Required work: Print the records below word for word, beginning with the first line and ending once the line containing "You are a computer-use agent. The" is printed.

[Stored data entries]
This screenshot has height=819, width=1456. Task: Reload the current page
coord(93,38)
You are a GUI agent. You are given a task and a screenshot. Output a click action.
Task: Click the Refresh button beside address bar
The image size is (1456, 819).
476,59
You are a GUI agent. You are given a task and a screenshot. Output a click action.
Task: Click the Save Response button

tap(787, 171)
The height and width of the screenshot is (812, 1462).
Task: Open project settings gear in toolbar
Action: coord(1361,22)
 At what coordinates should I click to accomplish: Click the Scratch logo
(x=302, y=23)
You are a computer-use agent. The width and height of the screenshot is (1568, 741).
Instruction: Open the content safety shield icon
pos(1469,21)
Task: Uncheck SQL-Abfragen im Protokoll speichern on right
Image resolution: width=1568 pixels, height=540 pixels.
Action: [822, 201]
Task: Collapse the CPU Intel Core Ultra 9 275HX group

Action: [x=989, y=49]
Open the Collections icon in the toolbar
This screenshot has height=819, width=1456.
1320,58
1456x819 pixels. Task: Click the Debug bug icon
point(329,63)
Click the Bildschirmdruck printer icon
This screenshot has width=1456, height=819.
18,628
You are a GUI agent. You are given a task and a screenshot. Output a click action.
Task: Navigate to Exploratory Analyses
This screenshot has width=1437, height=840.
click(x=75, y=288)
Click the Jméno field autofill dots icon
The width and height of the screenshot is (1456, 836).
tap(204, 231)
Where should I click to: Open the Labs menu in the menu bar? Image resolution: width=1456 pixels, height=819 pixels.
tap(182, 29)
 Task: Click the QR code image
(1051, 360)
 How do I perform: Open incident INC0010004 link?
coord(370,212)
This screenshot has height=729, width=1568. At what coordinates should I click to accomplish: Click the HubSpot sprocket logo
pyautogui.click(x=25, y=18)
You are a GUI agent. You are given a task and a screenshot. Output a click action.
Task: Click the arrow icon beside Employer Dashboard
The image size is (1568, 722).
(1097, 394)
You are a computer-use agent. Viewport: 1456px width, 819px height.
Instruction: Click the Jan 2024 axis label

Output for this task:
This screenshot has height=819, width=1456. Task: Reload the current page
coord(93,38)
You are a GUI agent. You are given a task and a screenshot. Output a click action.
Task: Click the Refresh button beside address bar
The image size is (1456, 819).
476,59
You are a GUI agent. You are given a task and a screenshot. Output a click action.
Task: Click the Save Response button

tap(787, 171)
The height and width of the screenshot is (812, 1462).
Task: Open project settings gear in toolbar
Action: coord(1361,22)
 At what coordinates should I click to accomplish: Click the Scratch logo
(x=302, y=23)
You are a computer-use agent. The width and height of the screenshot is (1568, 741).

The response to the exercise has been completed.